The fund has also sold shares in US and European companies similarly exposed to the coal sector. The move comes as the global coal sector continues to struggle due to a combination of macro economic trends and growing regulatory scrutiny on environmental and social grounds, Greennpreace India said in a statement.

In its 2015 Responsible Investment report, released on March 13,  the Fund states that the sell offs were in the financial interests of the fund as “Companies that rely on value chains with particularly high greenhouse gas emissions may be exposed to risk from regulatory or other changes, leading to a fall in demand.” Coal mining companies in both the US and India came in for specific attention due to the “substantial local environmental impact” of coal production.

Among the Indian companies it has divested from are Coal India, NTPC, Adani Power, Tata Power, Jindal Steel and Power, JSW Energy, Jaiprakash Power Ventures, GVK Power & infrastructure, GMR Infrastructure, Lanco Infratech, CESC, Monnet Ispat & Energy, Reliance Infrastructure and Torrent Power. The total value of the holdings sold is over 622 crores (US $98 million).

As a matter of course, the fund does not state when the holdings were sold, but the list is effective as of December 31, 2014.

All the above companies were in the fund’s portfolio a year prior to this date, meaning the sell off happened at some point in 2014. Strangely, the fund still holds shares in Reliance Power, a prominent coal player.

In 2013, the fund had 82 crores ($13 million) invested in Coal India and 325 cores ($51 million) in NTPC.

Responding to the news, Greenpeace campaigner Ashish Fernandes said, “The fact that the world’s biggest sovereign wealth fund has decided that coal is a risky investment in India should set alarm bells ringing with shareholders and investors, domestic and foreign. Coal has been facing global headwinds for years, and it’s now clear that India is no exception.
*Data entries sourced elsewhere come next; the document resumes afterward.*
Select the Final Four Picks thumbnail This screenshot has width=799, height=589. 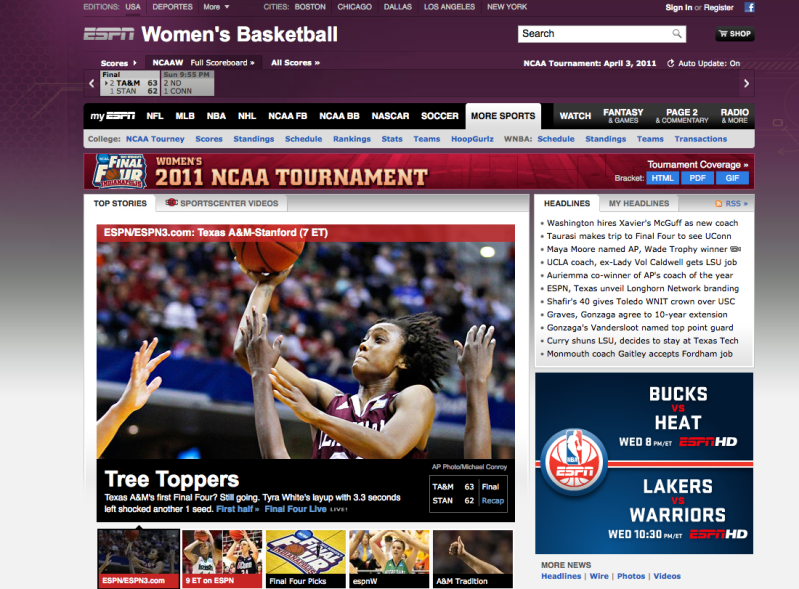click(306, 558)
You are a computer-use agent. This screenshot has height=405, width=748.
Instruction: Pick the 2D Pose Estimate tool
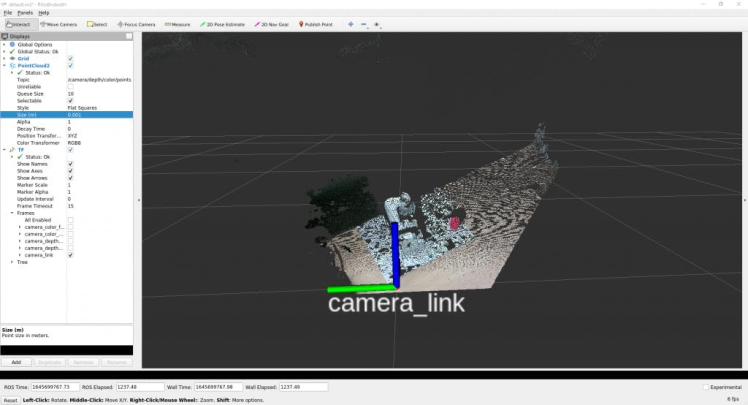223,24
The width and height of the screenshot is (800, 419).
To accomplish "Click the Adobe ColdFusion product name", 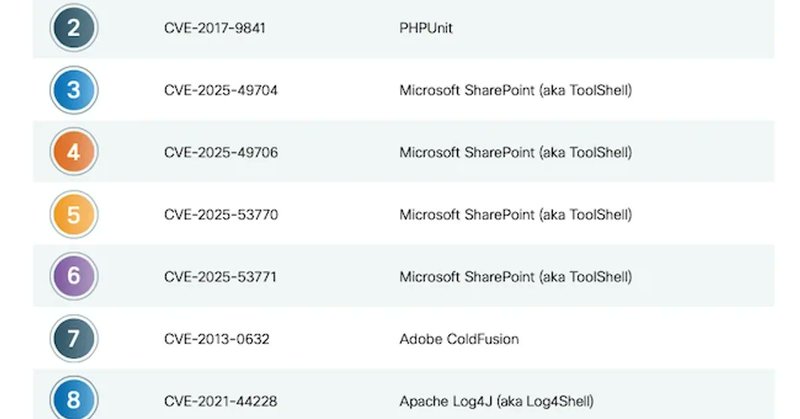I will 459,339.
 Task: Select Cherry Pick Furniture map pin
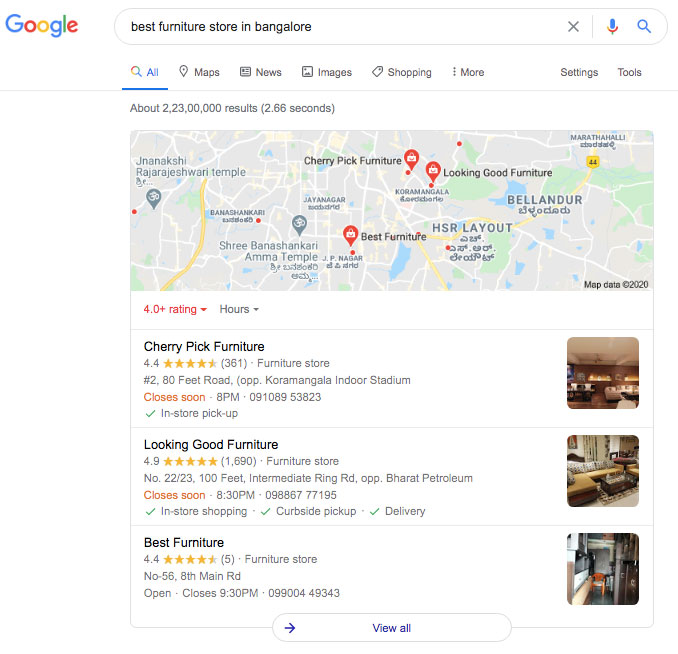coord(411,159)
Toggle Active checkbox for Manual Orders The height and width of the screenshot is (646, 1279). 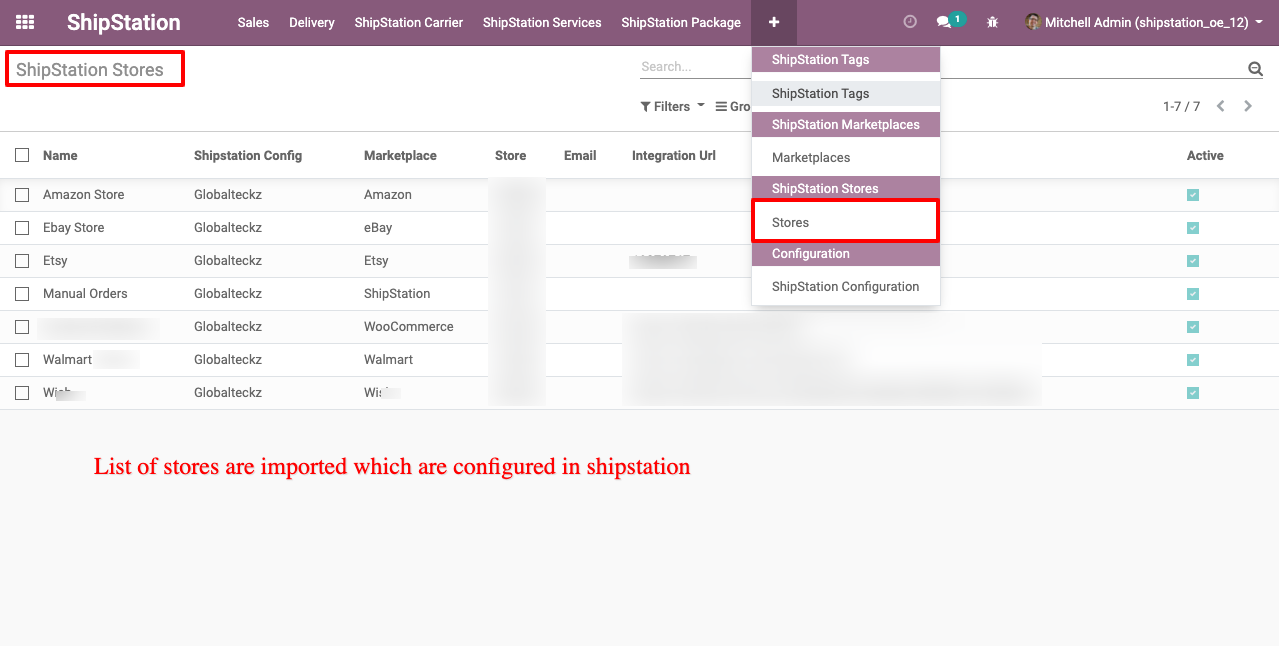[x=1193, y=294]
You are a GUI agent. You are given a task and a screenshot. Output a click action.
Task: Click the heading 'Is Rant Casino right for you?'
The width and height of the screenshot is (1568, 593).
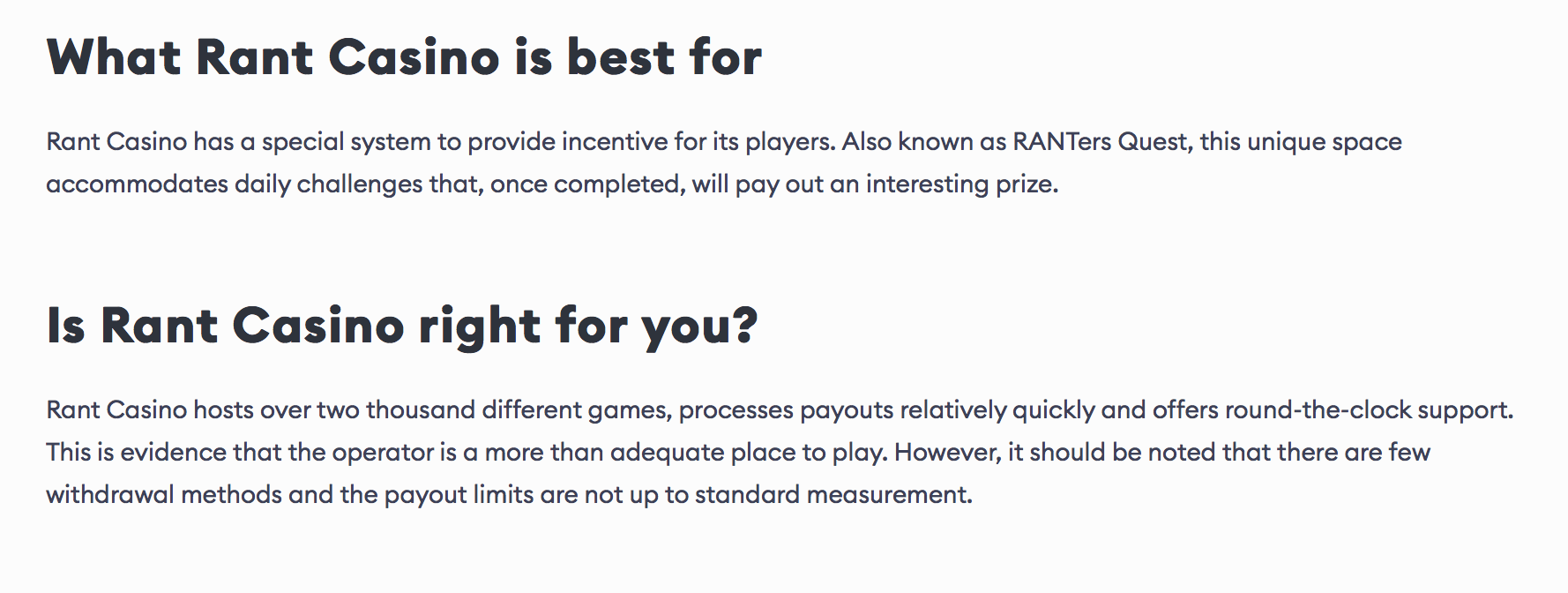[x=402, y=326]
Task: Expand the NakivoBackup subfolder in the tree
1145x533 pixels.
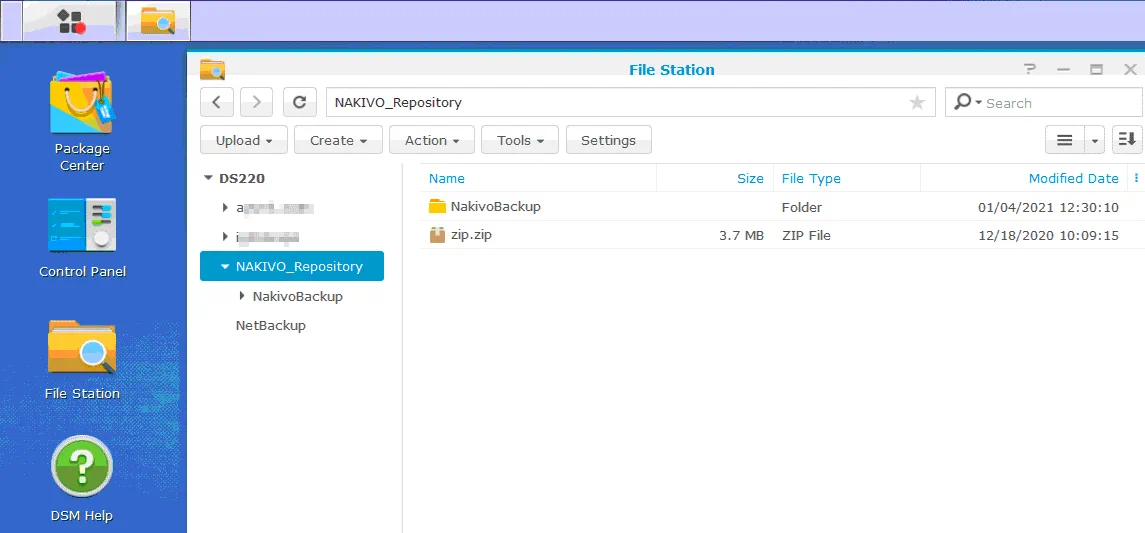Action: coord(242,296)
Rising costs, corruption and community opposition to mines and power plants are ensuring that coal is losing out to renewables as the energy source of the future.”
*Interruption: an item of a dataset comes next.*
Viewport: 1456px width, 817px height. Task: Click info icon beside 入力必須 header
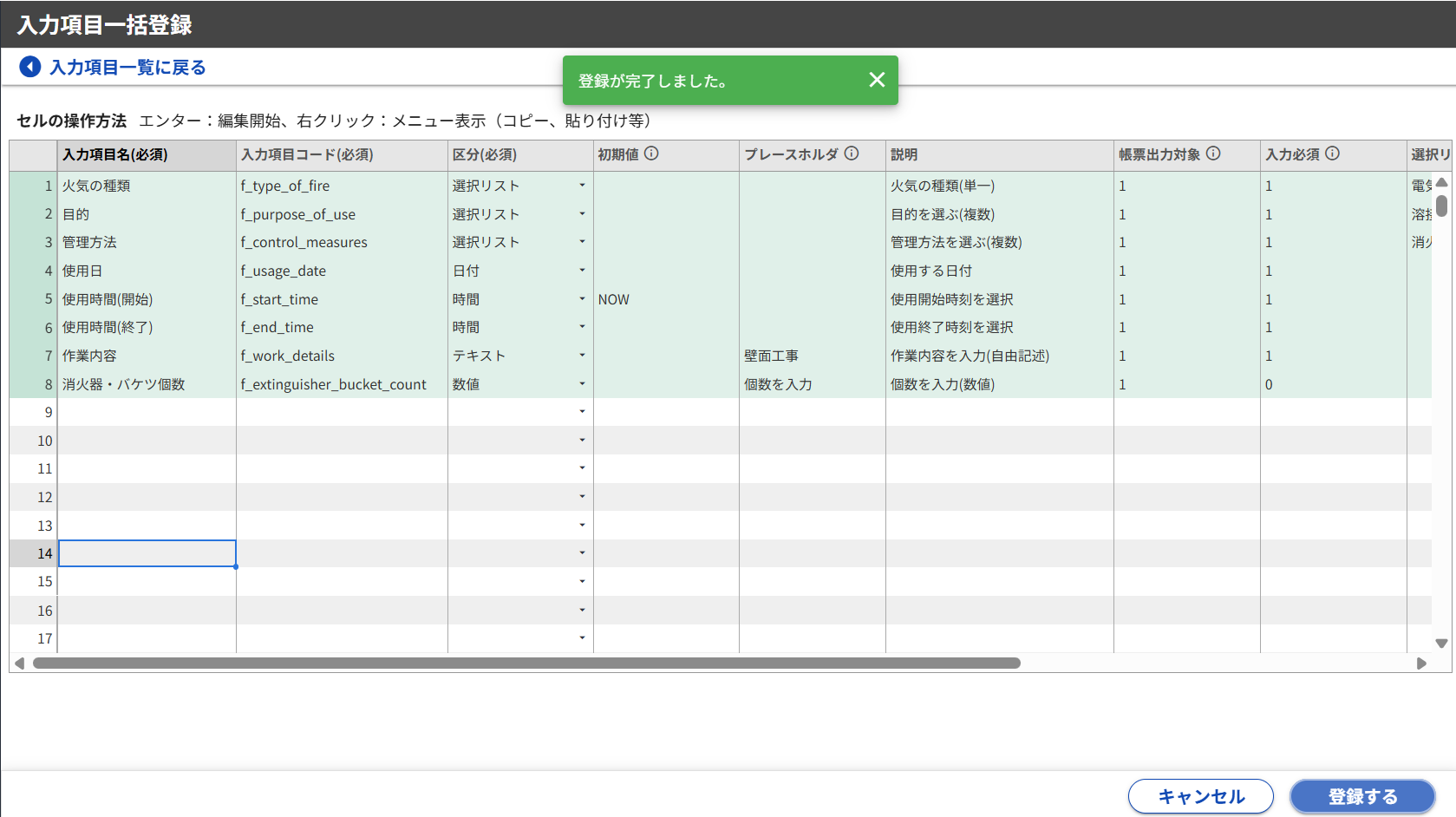point(1332,154)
Coal’s woes have coincided with an unprecedented fall in the price of renewable energy, in particular solar, leading financial institutions such as Deutsche Bank and HSBC to predict that coal will soon be more expensive than renewables in all major markets, including India.

Bloomberg New Energy Finance has estimated that investment in the Indian clean energy sector will breach the $10 billion mark in 2015, up from $7.9 billion in 2014.

The GPF’s decision to sharply reduce its holdings in coal has broader ramifications, as many global pension funds use the GPF’s portfolio as a guide to structure their own investments, Greenpeace stated.